Homme-Dieu, le Christ aura le privilège de rassembler en lui l'humanité entière, pour la purifier, la sanctifier et la ramener au sein de la divinité. Par là, il donnera au Seigneur une gloire parfaite dans le temps et dans l'éternité.

C'est dès le premier instant de l'Incarnation que le Fils a été constitué médiateur et pontife.

 Il n'avait pas besoin, comme les autres prêtres, d'une onction extérieure que le consacrât. L'âme de Jésus n'a pas été marquée, comme la nôtre, au jour de notre ordination, d'un « caractère » sacerdotal indélébile. Pourquoi ? Nous touchons ici le fond du mystère. Par l'union hypostatique, le Verbe pénètre et possède l'âme et le corps de Jésus, il les consacre. Quand le Fils de Dieu s'est fait chair, il s'est totalement emparé de cette humanité. Le moment de la consécration sacerdotale du Christ fut celui de l'incarnation ; alors, Jésus fut marqué à jamais comme unique et éternel médiateur entre l'homme et Dieu. « Sur lui a été répandue une huile d'allégresse », dit saint Paul (Hebr. I, 9), car le Verbe fut lui-même cette onction infiniment sainte.

Jésus est le prêtre par excellence. « C'est bien là, dit saint Paul, le grand prêtre qu'il nous fallait, saint, innocent, sans tache... élevé par delà les cieux » (Hebr.
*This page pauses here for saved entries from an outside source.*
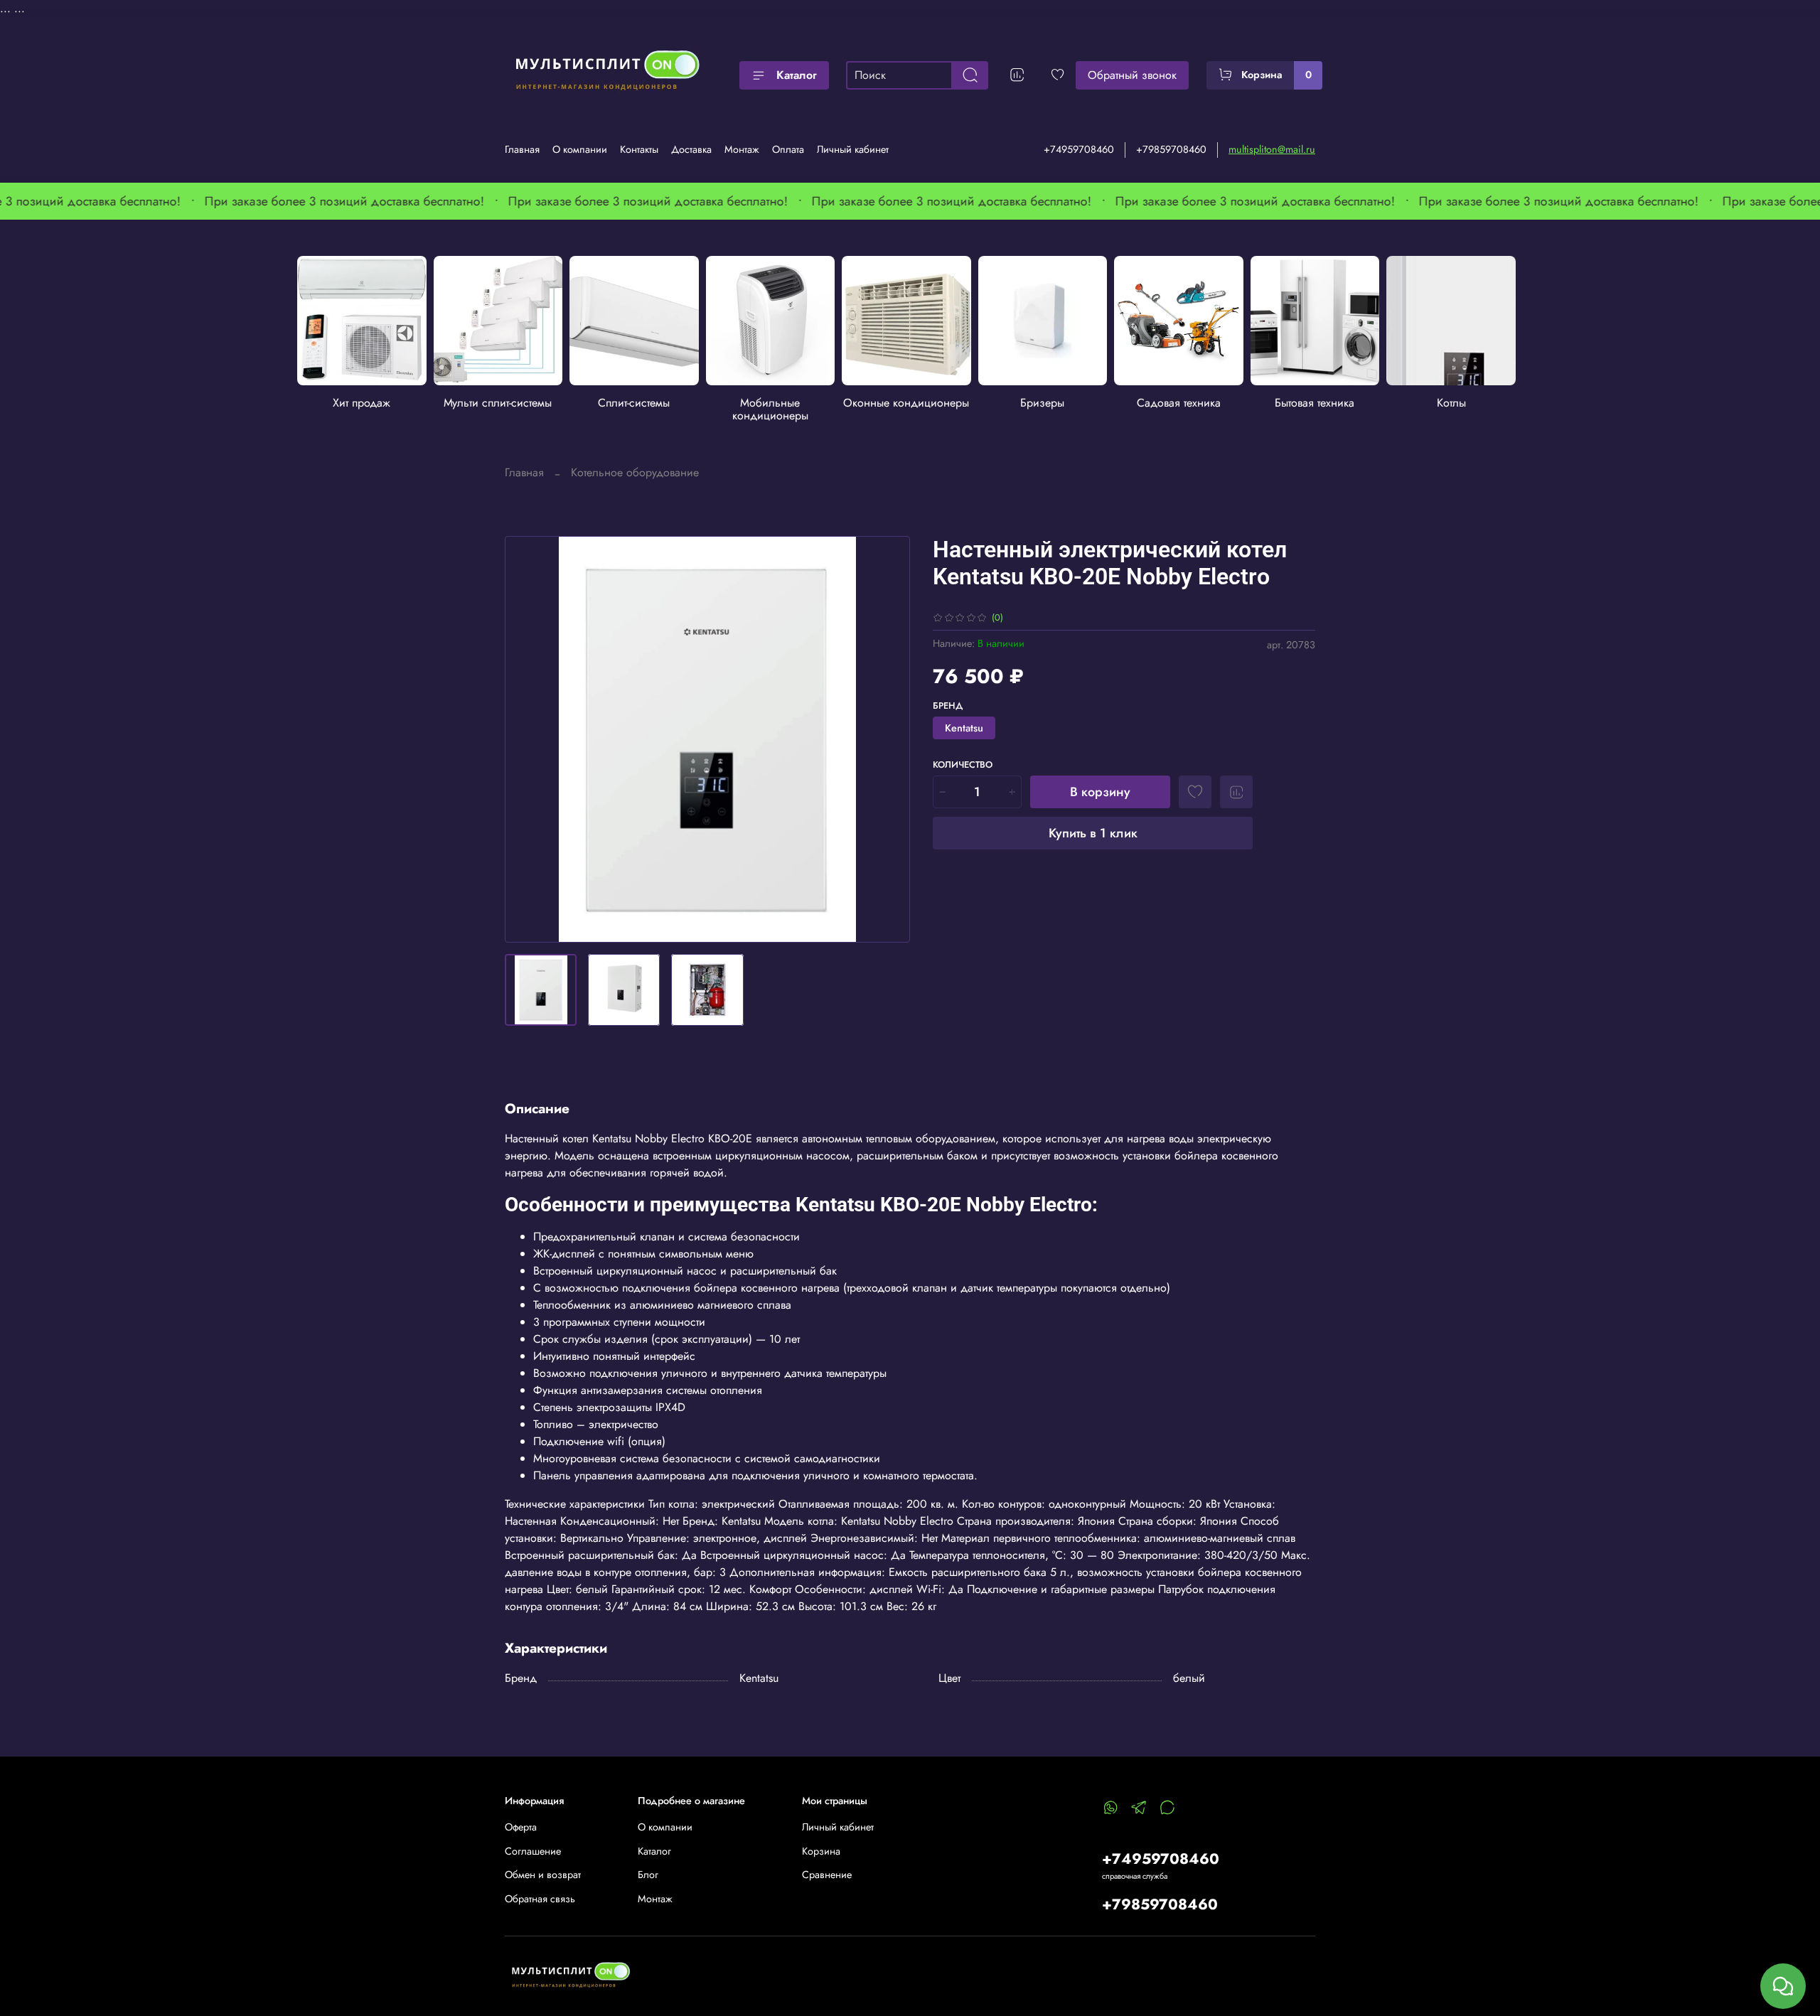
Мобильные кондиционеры (770, 409)
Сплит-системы (634, 403)
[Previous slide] (527, 739)
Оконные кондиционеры (907, 403)
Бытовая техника (1315, 403)
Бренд (948, 706)
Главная (522, 149)
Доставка (691, 149)
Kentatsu (964, 728)
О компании (579, 149)
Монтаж (741, 149)
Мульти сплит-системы (498, 403)
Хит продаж (361, 403)
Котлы (1451, 403)
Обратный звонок (1132, 75)
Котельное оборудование (635, 472)
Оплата (788, 149)
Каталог (796, 75)
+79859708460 (1171, 149)
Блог (648, 1874)
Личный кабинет (853, 149)
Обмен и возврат (543, 1874)
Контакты (639, 149)
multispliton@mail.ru (1271, 149)
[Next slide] (887, 739)
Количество (962, 765)
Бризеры (1043, 403)
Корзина (821, 1851)
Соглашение (533, 1851)
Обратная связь (540, 1899)
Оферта (521, 1827)
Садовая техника (1179, 403)
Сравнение (827, 1874)
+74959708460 (1079, 149)
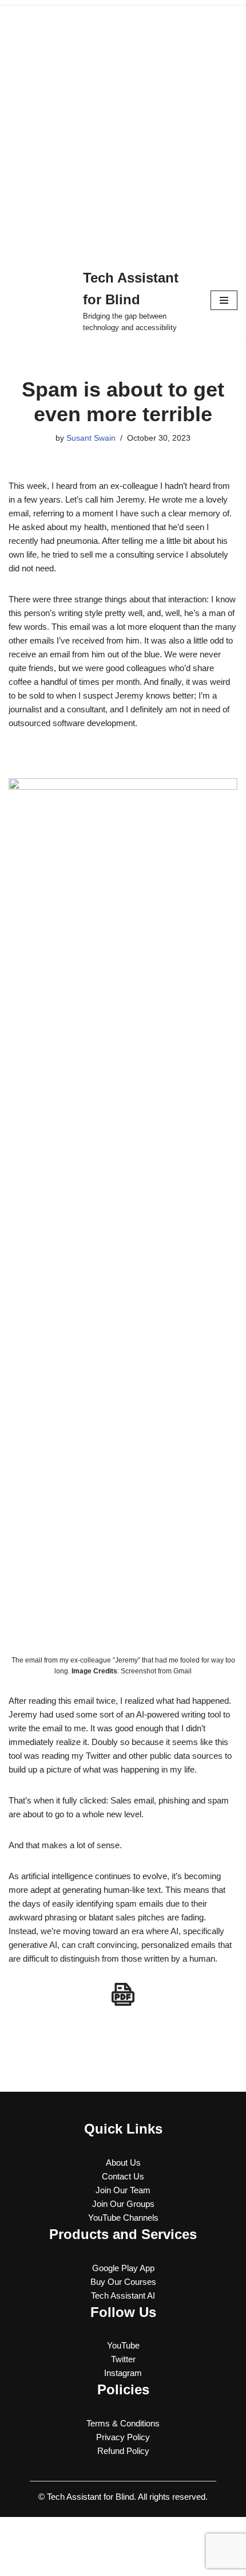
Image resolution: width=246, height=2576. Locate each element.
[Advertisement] (123, 129)
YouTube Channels (123, 2217)
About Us (123, 2162)
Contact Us (123, 2176)
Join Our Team (123, 2190)
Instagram (123, 2373)
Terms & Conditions (123, 2423)
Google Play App (123, 2268)
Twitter (123, 2359)
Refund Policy (123, 2451)
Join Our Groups (123, 2204)
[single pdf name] (123, 1994)
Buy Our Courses (123, 2282)
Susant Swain (91, 438)
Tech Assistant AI (123, 2295)
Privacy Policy (123, 2437)
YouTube (123, 2345)
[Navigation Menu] (224, 300)
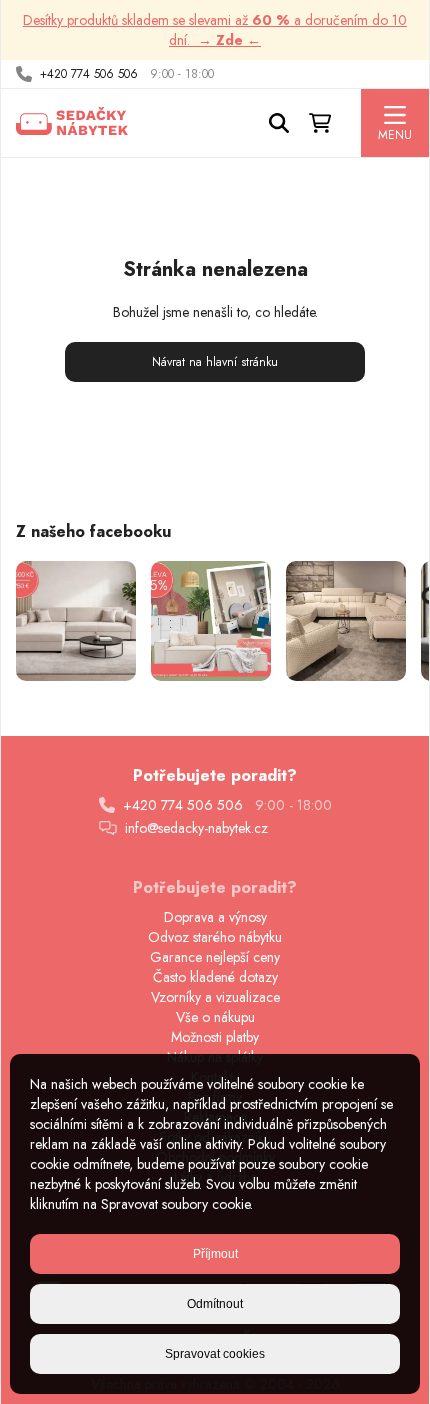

VII, 26). Jusqu'à la fin des temps, les prêtres d'ici-bas ne recevront aucun pouvoir de médiation qui ne soit une part du sien ; il est la source unique de tout le sacerdoce qui glorifie Dieu comme il l'entend.

Pour pénétrer mieux encore le mystère de cette merveilleuse consécration sacerdotale, contemplons la venue de l'ange à Nazareth. Marie est en prière, elle est pleine de grâce. L'ange envoyé en ambassade lui transmet un message. Quel message ? Que le Verbe a choisi son sein comme la chambre nuptiale où il épousera l'humanité: « L'Esprit descendra sur vous »... Et Marie répond : « Qu'il me soit fait selon votre parole » (Lc. I, 33, 38). A cet instant divin, est consacré le premier prêtre, et la voix du Père retentit au ciel : « Tu es prêtre à jamais selon l'ordre,de Melchisédech » (Ps. 109, 4).

Marie devient alors vraiment la maison d'or, l'arche d'alliance, le tabernacle où la nature humaine fut unie au Verbe, et, par cette union même, Jésus fut établi pour toujours dans sa mission de médiateur.